BackTalk: John Lithgow Page 2

Many people probably don't know that you've done a series of children's books and are going to release your third children's CD, The Sunny Side of the Street [Razor & Tie], this fall. Is this something you planned, or did you kind of stumble into it? That's a pretty good way of describing it. I did stumble into it. I've performed for children ever since my own kids were little. I started out just being a helping dad entertaining in classrooms, playing guitar and telling stories. But I got really good at it and enjoyed doing it. So even when my kids outgrew me, I kept on doing it - much to their mortification. Halfway through 3rd Rock from the Sun, I decided to make a bigger deal out of it, and that's when I did my first CD, which in turn led to concerts with major orchestras.

The concerts then led to the children's books. I wrote The Remarkable Farkle McBride [Simon & Schuster] as the narration for an orchestral suite that taught kids about the four sections of the orchestra. Before I even found a composer to work with me, it just hit me like a thunderbolt that I'd written a children's book without even realizing it.

How do you put together one of these CDs? The first album, Singin' in the Bathtub [Sony Wonder], was all songs I loved when I was a kid. I really enjoyed introducing people to these great old songs that Danny Kaye, Flanders and Swann, Allan Sherman, and Cab Calloway used to sing. But for the new CD, I went on an archaeological expedition. I was working in New York with all these terrific music-theater people, and I mined them for great Tin Pan Alley songs - novelty songs that kids would love. Three-quarters of the songs on Sunny Side of the Street are long since forgotten and yet they were hugely popular in the '20s, '30s, and '40s.

What is one of your favorite songs on the new CD? The record company wanted me to pick one to use as a promotional bonus cut, and I couldn't stand it. It was like Sophie's Choice, trying to choose among my children. But I would say my favorite is a wonderful old Dorothy Fields song called "Baby." I also love doing "The Laughing Policeman," with the refrain that's nothing but laughter. It's my guilty pleasure to listen to my own album over and over again in my car.

What kind of music do you like? I listen almost entirely to classical music. I certainly like jazz, and there's lots of pop I like. It's just that classical is my go-to music. Mozart, Bach, Beethoven - basically all the fuddy-duddies.

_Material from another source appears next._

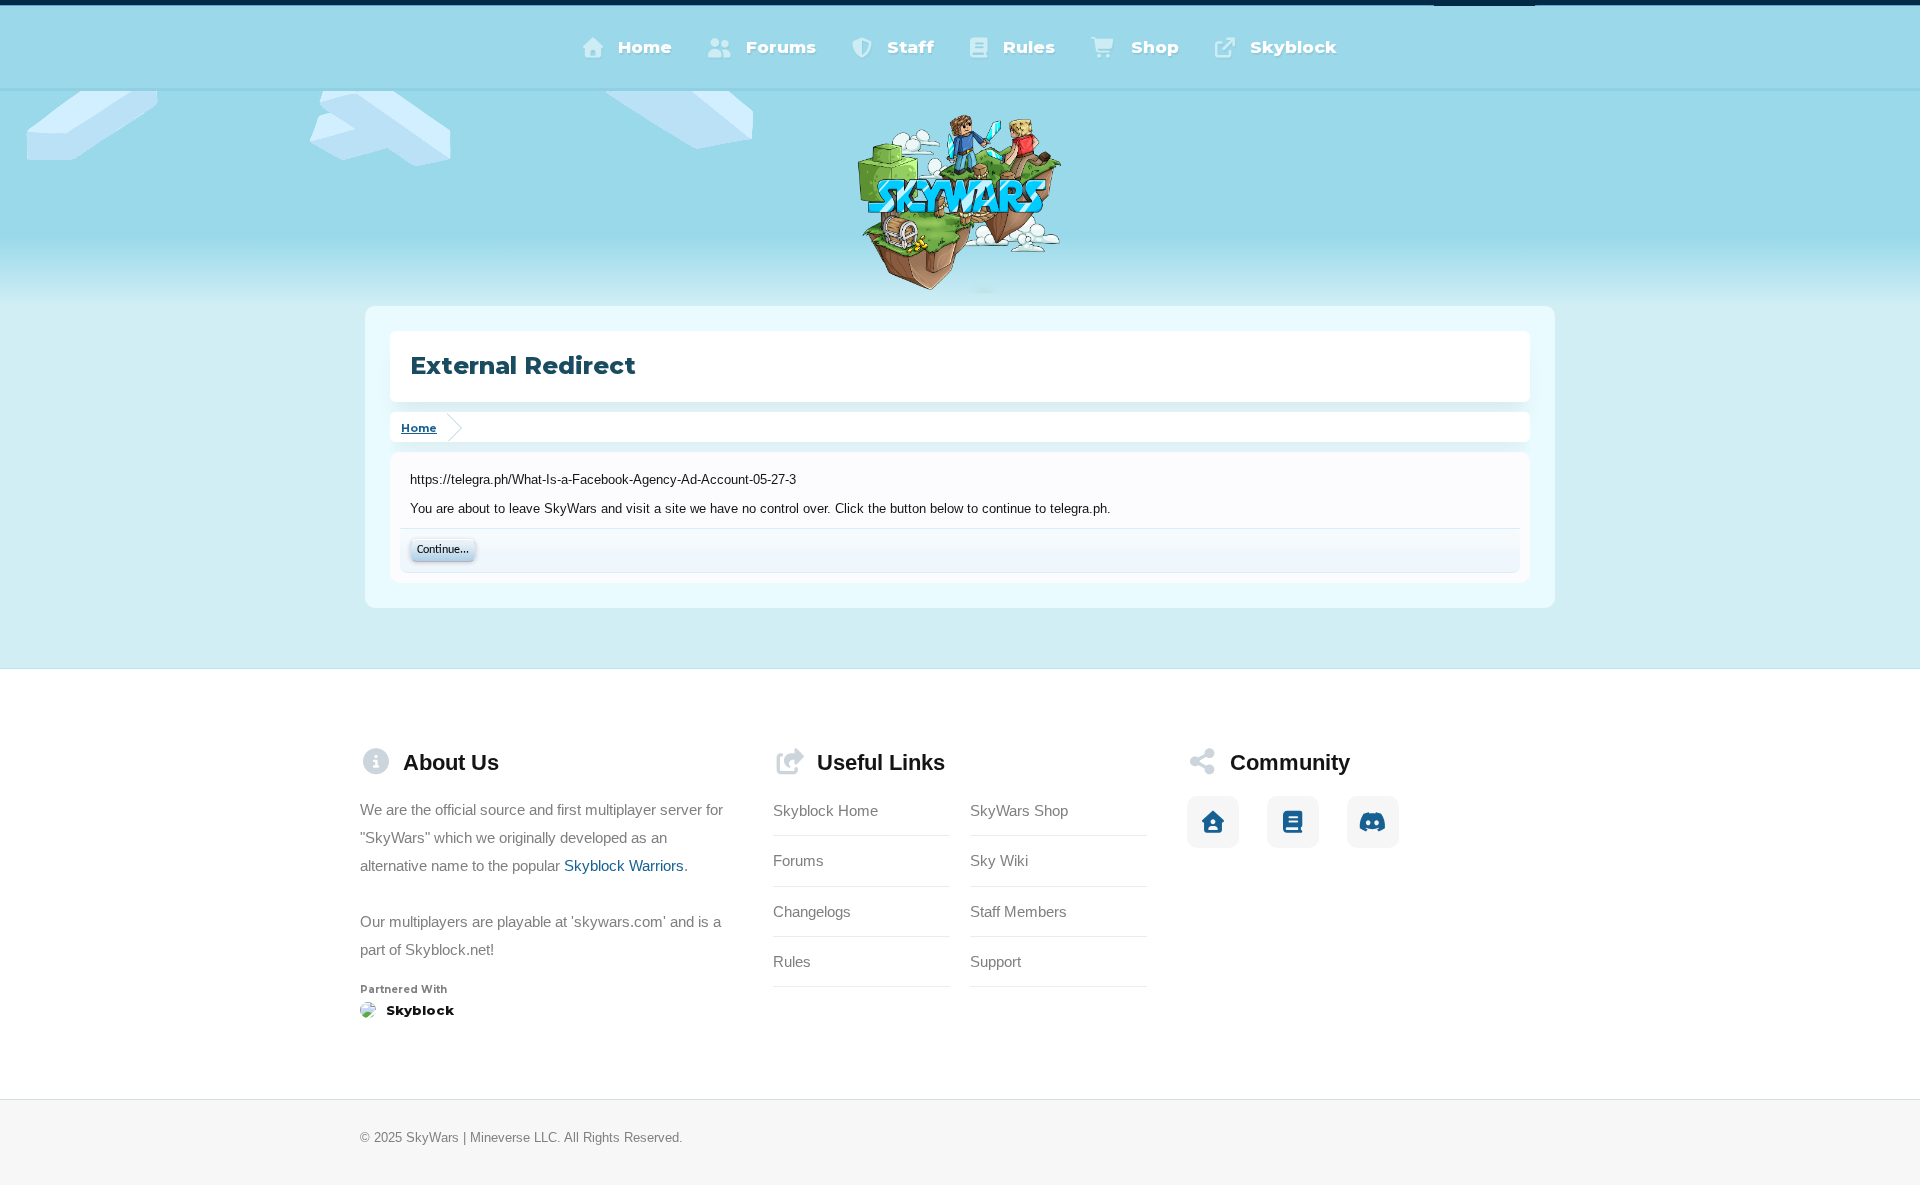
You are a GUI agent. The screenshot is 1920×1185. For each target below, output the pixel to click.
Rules (1029, 47)
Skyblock (1293, 47)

Since you're on the go a lot, do you have an iPod? I recently got one, but I haven't quite mastered it yet. Technological stuff can turn me into a petulant 3-year-old child.

Before you go, can you sing me a few bars of a song you love? Let me pick a good one ... [sings] "I don't like your peaches, they are full of stones / I like bananas because they have no bones / Don't give me tomatoes - can't stand ice cream cones / I like bananas because they have no bones."